• TASK OBJECTIVE
Copy out each line in the material below that has the word "computer".

*** DATASET CONTENT ***

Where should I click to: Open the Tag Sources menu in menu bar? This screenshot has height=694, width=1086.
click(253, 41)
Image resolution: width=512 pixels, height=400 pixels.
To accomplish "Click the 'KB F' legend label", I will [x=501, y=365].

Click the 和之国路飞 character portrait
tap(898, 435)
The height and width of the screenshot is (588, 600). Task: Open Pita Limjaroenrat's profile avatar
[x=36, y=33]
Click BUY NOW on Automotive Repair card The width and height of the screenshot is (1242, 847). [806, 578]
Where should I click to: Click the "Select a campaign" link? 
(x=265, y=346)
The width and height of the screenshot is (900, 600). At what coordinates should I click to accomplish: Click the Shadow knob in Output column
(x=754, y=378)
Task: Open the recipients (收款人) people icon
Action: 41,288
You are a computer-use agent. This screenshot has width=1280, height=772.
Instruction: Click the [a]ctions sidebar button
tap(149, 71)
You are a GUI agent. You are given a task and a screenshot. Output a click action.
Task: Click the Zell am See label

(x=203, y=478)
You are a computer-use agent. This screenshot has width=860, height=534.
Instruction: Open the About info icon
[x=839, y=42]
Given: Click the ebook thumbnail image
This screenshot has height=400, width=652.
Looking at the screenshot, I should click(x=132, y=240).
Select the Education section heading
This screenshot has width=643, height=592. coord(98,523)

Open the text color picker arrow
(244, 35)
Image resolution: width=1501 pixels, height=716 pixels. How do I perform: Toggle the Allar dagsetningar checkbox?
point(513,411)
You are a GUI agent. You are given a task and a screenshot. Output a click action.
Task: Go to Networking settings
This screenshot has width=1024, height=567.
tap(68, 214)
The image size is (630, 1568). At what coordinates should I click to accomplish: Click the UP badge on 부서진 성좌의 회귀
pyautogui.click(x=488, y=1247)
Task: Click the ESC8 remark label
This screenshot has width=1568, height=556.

*** End of DATASET CONTENT ***

• ANSWER FOR THE TASK
You are a computer-use agent. This screenshot has width=1280, height=772.
You are a computer-use agent. This screenshot has width=860, height=534.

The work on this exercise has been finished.